La porte claque en me faisant sursauter. Je me retourne vivement et pose ma main sur la poignée en poussant, mais la porte ne bouge pas d'un poil. La panique monte comme une cocote minute.

Pourquoi m'ont-ils enfermée ? J'ai dit quelque chose qu'il ne fallait pas ? Ah, oui, que je me souvienne, tout commence demain alors ils ont trouvé le moyen de nous faire attendre jusque-là : nous garder ou plutôt nous emprisonner.

En soupirant, je me laisse glisser jusqu'au sol, mon dos soutenu par la porte. Je remonte mes genoux vers mon ventre et les entoure de mes bras. Ma tête se pose sur ces derniers.

La pièce est trop silencieuse. Je déteste ça.

Sans le vouloir, mon cerveau se remémore certains souvenir de vacances et tout ce que je ne pourrai plus jamais atteindre. Ils me manquent tous.

Je me mords l'avant-bras pour ne pas crier de douleur. Si seulement une personne de l'extérieur pouvait réagir et nous sauver ! Si seulement je pouvais avoir une nouvelle fois mon père dans mes bras !

Le reste de la matinée est interminablement long. Personne ne rentre à part le midi pour me donner un plateau qui se révèle dégueu: Choux de Bruxelles et rôti froid (Un vrai délice !) .

Cette après-midi, j'ai décidé qu'il serait mieux que je dorme plus tôt pour avoir un maximum de forces pour demain. Il n'y a que ça à faire pour l'instant.

Je m'avance vers le lit et m'installe sur ce dernier. Il grince sous mon pauvre poids.

- Oh toi, t'as pas intérêt à me traiter de grosse ! Parce que tu te trompes sur toute la ligne ! Je suis plus proche de l'anorexie que de l'explosion !

Je pointe furieusement le matelas du doigt.

- Vous allez bien derrière ? demande une voix inconnue dans le couloir en face de ma porte.

Je me fige comme une statue, prise en flagrant délit de pétage de câble sur meuble. Ma honte augmente en flèche. Je prends un coussin et le place devant ma tête déconfite. Pourtant, l'homme n'entre pas dans la pièce et se contente d'attendre une réponse de ma part.

- Heu oui oui, dis-je pas très convaincante. Il m'arrive parfois de me parler toute seule.

- Ouais, bah, je te conseille de la fermer parce que ça ne va pas être dans ton pieux que tu vas dormir mais dans ton cercueil.

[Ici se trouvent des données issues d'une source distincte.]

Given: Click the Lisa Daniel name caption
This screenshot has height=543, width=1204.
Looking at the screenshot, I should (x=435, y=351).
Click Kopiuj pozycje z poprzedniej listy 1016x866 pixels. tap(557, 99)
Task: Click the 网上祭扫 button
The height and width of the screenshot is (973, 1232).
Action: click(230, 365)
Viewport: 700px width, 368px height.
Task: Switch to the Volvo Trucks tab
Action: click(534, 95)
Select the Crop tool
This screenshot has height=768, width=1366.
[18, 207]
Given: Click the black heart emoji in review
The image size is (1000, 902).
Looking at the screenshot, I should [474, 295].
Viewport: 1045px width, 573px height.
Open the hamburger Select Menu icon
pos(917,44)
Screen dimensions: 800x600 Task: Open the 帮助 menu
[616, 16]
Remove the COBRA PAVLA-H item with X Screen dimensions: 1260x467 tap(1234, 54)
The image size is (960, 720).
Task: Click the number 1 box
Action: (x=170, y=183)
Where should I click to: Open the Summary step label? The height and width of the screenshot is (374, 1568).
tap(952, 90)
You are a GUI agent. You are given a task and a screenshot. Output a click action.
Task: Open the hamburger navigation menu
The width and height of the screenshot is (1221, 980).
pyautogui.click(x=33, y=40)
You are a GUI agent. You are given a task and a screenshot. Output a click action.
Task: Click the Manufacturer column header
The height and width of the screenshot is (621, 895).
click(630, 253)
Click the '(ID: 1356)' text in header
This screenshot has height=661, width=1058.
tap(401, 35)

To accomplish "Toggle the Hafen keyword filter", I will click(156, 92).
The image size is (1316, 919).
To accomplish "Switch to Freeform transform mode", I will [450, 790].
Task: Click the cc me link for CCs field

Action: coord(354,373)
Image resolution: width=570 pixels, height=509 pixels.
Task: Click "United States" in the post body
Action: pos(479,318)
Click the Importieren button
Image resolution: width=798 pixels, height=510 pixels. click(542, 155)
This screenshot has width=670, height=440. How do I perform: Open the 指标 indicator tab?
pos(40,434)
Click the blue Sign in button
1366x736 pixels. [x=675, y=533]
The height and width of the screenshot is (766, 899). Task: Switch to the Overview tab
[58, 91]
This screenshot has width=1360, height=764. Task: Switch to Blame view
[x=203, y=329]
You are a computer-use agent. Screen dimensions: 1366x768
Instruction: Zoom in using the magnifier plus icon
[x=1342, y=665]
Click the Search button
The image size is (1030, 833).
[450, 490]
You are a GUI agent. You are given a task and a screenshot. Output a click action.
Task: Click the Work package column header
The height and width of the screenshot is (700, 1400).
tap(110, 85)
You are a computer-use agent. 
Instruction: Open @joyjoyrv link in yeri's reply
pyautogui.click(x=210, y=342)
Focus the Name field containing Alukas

Son ton est méprisant. Mon sang ne fait qu'un tour. Je m'efforce de ne pas balancer le coussin sur la porte puisqu'il n'a pas la faculté de l'exploser avec l'homme derrière. Malheureusement, mon oreiller s'est déchiré sous ma frustration. Les plumes de déversent mollement sur mes genoux. Rappelle-toi Megan, ce n'est pas aujourd'hui que tu appelles la faucheuse mais demain, alors calme toi tout de suite !

J'entends les pas de l'homme résonner au loin dans le couloir. Il est partit.

Je souffle pour me détendre. Mon énervement est si haut que je me demande comment j'arriverai à dormir.

Du revers de mes mains, je fais tomber les plumes au sol; me lève et éteint la lumière. Puis, je me couche sur ma couette devenu inconfortable depuis que le coussin à rendu l'âme.

Mes yeux se ferment et je me concentre pour rêver d'une longue et belle plage, du son des vagues s'écraser sur la rive. Je me laisse doucement bercer par les souvenirs d'enfance. A profiter de mes derniers instants d'insouciance.